======== Bereitgestellte Daten ========

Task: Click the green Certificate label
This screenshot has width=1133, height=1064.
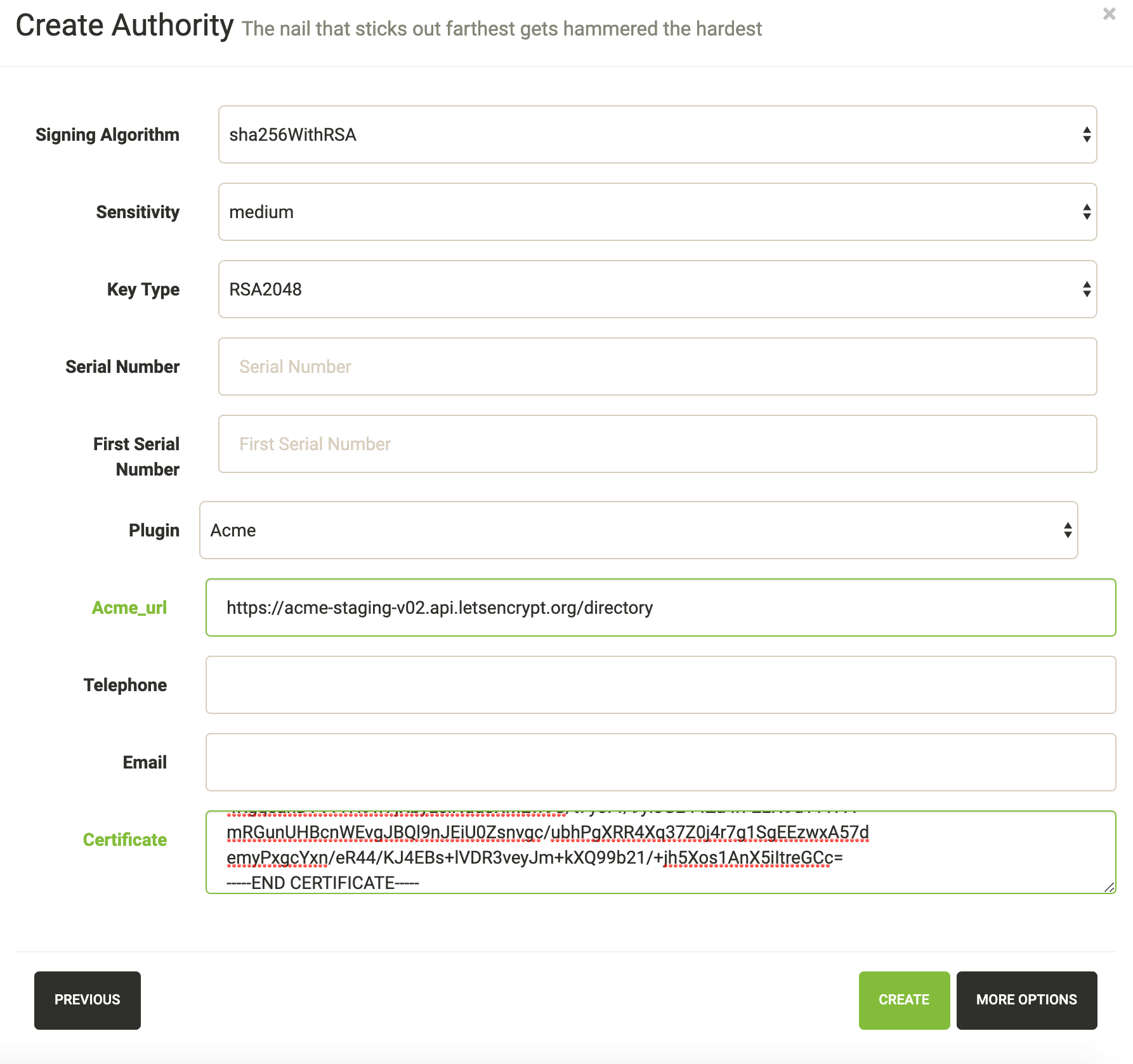Action: point(124,839)
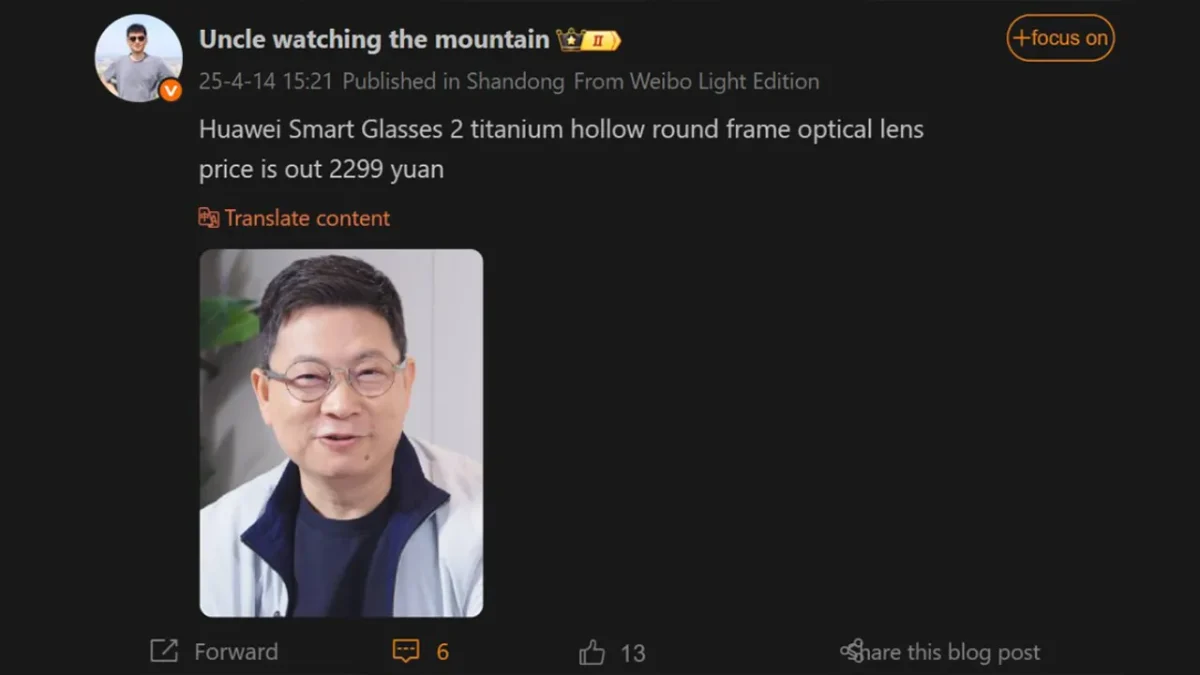Click the comment count 6
The height and width of the screenshot is (675, 1200).
click(442, 653)
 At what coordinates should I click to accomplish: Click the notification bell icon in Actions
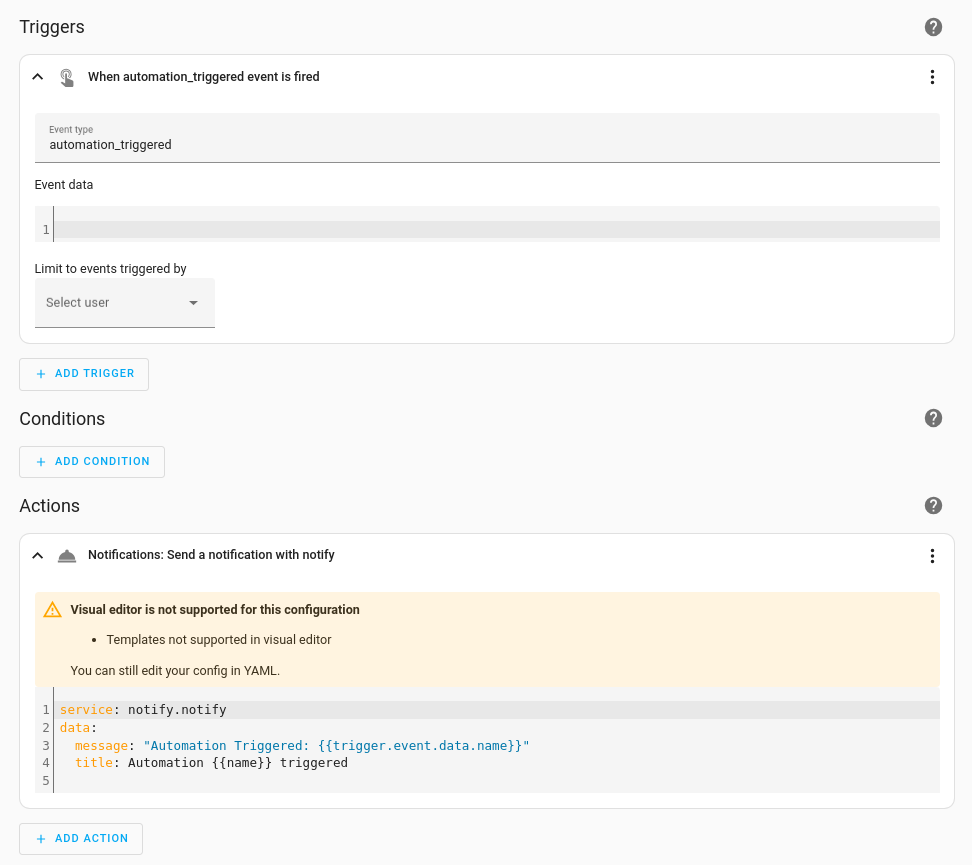[x=67, y=556]
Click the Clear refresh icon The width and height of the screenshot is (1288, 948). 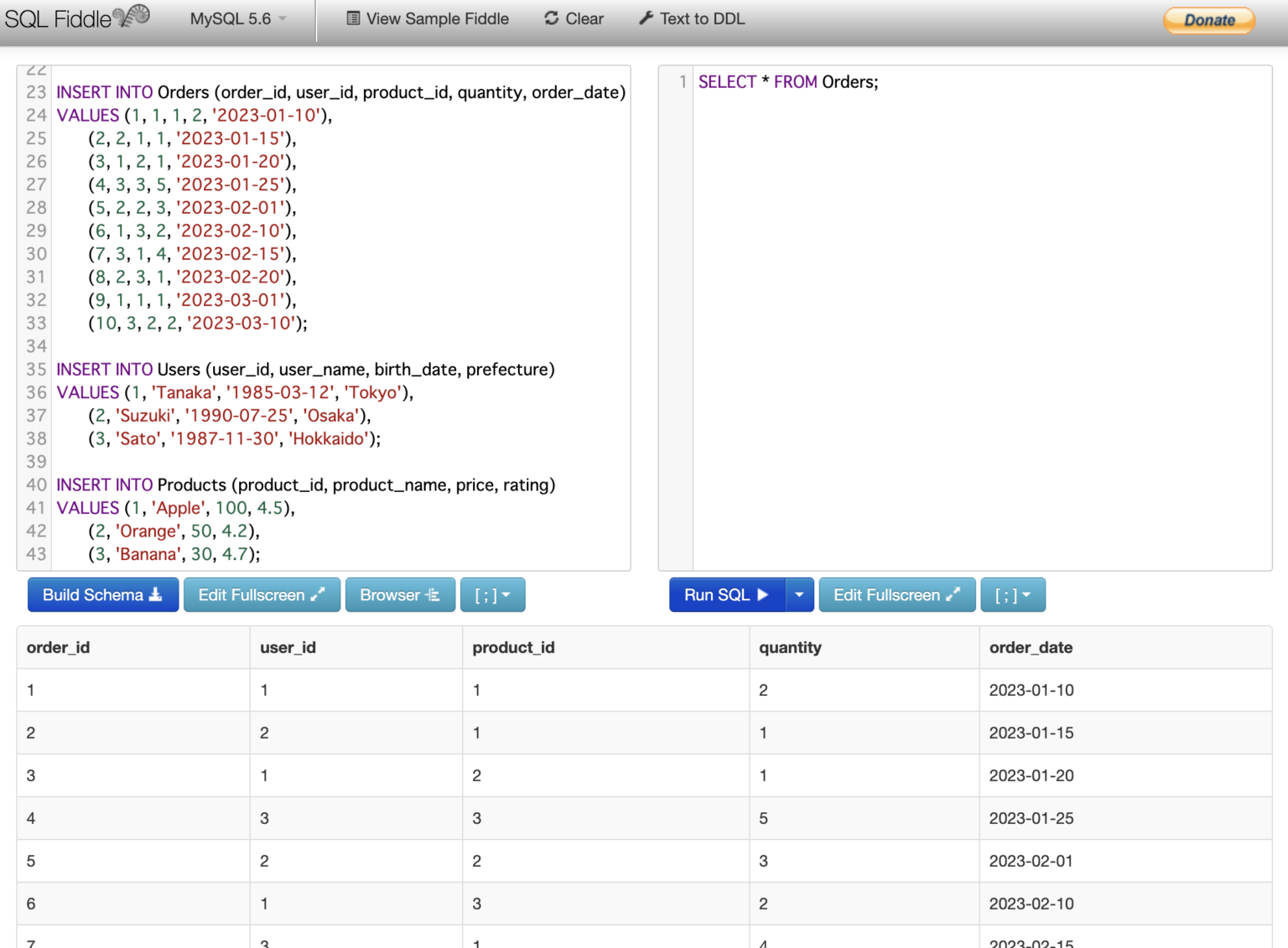(551, 18)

========

Gewünschte Leistung: Überführen Sie den Abschnitt der Daten, der mit deren Anfang beginnt und mit der Zeile endet, die "click(442, 653)" enthält (beide Enden eingeschlossen), in eine JSON-Liste von Zeichenketten mit je einem Eintrag pro Zeile und ohne Leerzeilen. Lassen Sie die Bilder in der Antwort weg.

Ergebnis der Aufgabe:
[
  "Task: Click the green Certificate label",
  "This screenshot has width=1133, height=1064.",
  "Action: point(124,839)",
  "Click the comment count 6",
  "The height and width of the screenshot is (675, 1200).",
  "click(442, 653)"
]